Are you saying that apart from using SLSB as a facade to entity beans, that if you use a SLSB to access data via a DAO then you would still use a SLSB to perform CRUD operations ? and thus do away with an entity bean altogether ?
Yes, I am hinting that you could have an architecture that does not use entity beans, but uses SB with DAO. Understand that entity beans are more expensive than session beans because they are burdened with keeping their data upto-date and hence results in multiple database roundtrips under the hood.
The only thing you give up by not using entity beans is caching. Most of the app server vendors implement smart caching aimed to reduce database round trips. Other than this one feature, EB ans SB both offer transactions, distribution, location transparency, concurrency management, JNDI lookup etc.
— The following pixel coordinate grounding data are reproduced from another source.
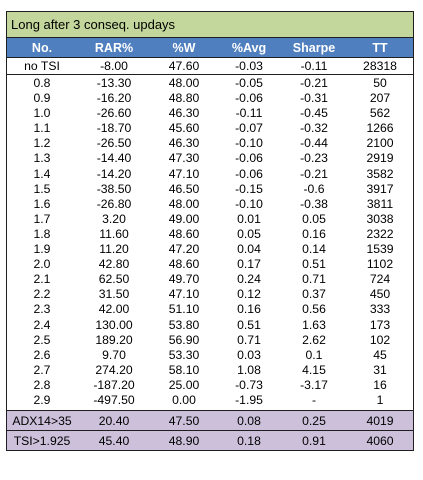  Describe the element at coordinates (314, 83) in the screenshot. I see `cell-sharpe: -0.21` at that location.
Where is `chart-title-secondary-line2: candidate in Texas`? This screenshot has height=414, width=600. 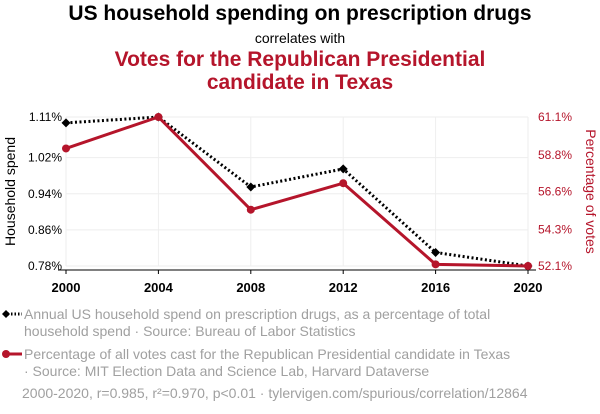
chart-title-secondary-line2: candidate in Texas is located at coordinates (300, 82).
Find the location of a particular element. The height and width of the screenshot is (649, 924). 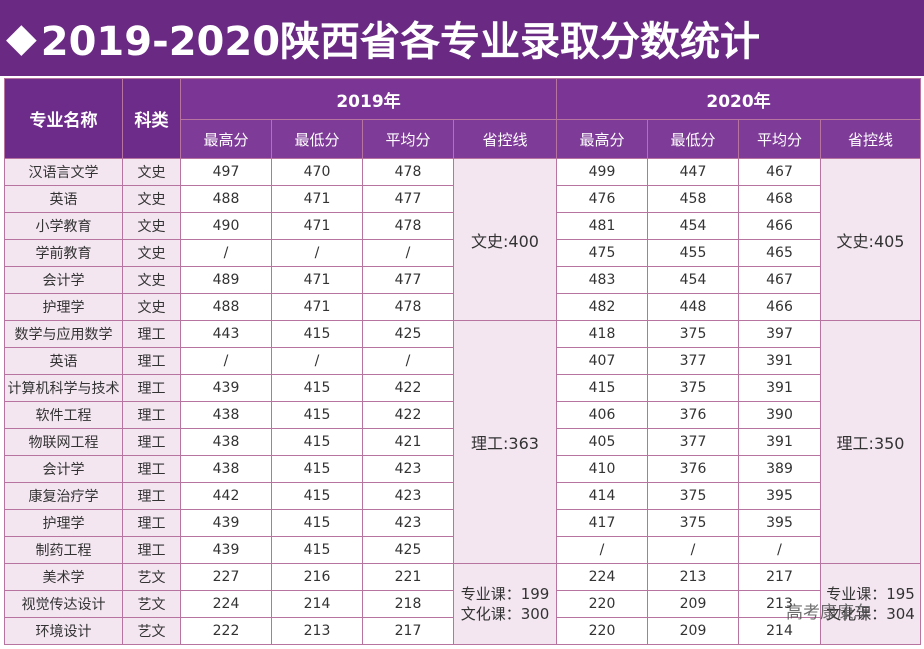

score-2019-avg: 421 is located at coordinates (408, 442).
Of course, entity bean may make your life easier(
) if you used CMP/CMR for advanced object-to-relational mapping. So that may be another deciding factor - do you need an advanced persistence framework or are you willing to write one yourself? If you need one, is entity beans your answer or are you willing to consider other emerging persistence frameworks such as JDO, Hybernate, Apache OJB etc..
Whats wrong with having a SLSB that has a local interface to an ENTITY bean that performs the CRUD operations ? Or is the ENTITY bean not really required in this instance ? (i.e, just do the CRUD operations inside the SLSB)
There is nothing wrong. You first have to decide whether you
want to use entity beans. If so, it is always best to model them as local beans and have only a few remote session beans that are visible to the client.